== Segment start ==

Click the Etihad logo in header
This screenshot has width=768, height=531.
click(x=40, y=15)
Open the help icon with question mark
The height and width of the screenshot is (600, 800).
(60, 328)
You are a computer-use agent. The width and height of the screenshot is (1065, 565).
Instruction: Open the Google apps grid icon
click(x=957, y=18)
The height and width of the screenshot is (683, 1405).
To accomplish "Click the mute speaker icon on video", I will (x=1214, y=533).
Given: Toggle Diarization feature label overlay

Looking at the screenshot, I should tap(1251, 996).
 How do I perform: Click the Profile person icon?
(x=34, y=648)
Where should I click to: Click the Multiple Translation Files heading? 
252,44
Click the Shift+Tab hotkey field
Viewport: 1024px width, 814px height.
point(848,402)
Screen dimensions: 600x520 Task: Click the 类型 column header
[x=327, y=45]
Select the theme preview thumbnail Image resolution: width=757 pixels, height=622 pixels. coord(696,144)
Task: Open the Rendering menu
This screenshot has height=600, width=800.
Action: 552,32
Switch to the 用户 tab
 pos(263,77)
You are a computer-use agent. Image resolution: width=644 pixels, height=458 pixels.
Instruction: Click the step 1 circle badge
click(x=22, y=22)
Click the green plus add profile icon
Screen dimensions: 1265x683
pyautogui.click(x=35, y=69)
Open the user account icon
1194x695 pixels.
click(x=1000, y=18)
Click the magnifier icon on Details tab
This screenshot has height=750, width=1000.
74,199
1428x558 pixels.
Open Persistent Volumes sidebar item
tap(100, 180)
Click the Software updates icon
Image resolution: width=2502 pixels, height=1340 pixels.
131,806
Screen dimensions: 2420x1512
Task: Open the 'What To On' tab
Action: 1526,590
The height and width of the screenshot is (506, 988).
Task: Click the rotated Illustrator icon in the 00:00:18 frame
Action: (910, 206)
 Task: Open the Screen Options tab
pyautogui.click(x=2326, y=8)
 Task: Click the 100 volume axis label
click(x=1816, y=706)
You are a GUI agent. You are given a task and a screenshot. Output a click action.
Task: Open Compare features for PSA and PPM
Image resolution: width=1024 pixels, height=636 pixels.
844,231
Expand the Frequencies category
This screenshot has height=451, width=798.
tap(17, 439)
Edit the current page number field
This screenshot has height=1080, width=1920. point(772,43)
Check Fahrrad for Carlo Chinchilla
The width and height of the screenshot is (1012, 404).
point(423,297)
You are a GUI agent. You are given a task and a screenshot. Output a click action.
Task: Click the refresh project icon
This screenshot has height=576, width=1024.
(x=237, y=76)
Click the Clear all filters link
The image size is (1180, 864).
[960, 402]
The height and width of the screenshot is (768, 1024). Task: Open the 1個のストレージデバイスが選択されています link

== Segment end ==

Reproduce, character for character, only the lines of the preceding data that start at the line with "Instruction: Click the step 1 circle badge" and end at the line with "Click the Software updates icon", both included.

Instruction: Click the step 1 circle badge
click(x=22, y=22)
Click the green plus add profile icon
Screen dimensions: 1265x683
pyautogui.click(x=35, y=69)
Open the user account icon
1194x695 pixels.
click(x=1000, y=18)
Click the magnifier icon on Details tab
This screenshot has height=750, width=1000.
74,199
1428x558 pixels.
Open Persistent Volumes sidebar item
tap(100, 180)
Click the Software updates icon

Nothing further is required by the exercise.